HERE ARE THREE VERY SIMPLE MUSIC ACTIVITIES to do with your infant, gleaned from Sound Choices, Guiding Your Child’s Musical Experiences, by Wilma Machover and Marienne Uszler, Oxford University Press, 1996.
Imitate your child’s first sound, whether it is a cooing sound, a sung pitch, or the first attempts at speech. The fact that the child is the leader in this encourages further experimenting on the child’s part. You will be tuning into the child’s vocal range, rather than expecting the child to take your much broader range.
Sing as you go
Make up your own simple songs as you dress or bathe your child or as you walk or march or run together. You may have a range of only one note, but the fact that you sometimes chant or rap or sing about a familiar activity as you are doing it, leads to early childhood creativity. Soon your child will begin to chant or rap or sing, perhaps his name or yours or the cat’s. Homemade songs can become part of your child’s memory bank.
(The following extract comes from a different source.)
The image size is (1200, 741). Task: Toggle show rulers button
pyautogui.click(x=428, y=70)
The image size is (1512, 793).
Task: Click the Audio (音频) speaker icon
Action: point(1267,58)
Try putting some of these first sound experiments on tape. You’ll be glad you did.
Mindy says: I saw the baby in the picture, remembered the of the melody of “The Wheels on the Bus,” and wanted to sing “This is the way mama kisses your tummy, kisses your tummy, kisses your tummy….” or rap, “Mama’s gonna change your dia-per, mama’s gonna change your dia-per, mama’s gonna change your dia-per and get you all clean! Hooray!”
Be sure that the music toys you buy (or receive) for your infant or young child are truly musical. Select beautiful-sounding ethnic drums, bells, and chimes–music toys made with thought to safety and sound. No matter how well approved the toys are for safety, be sure the sound is appealing, not brash or tinny.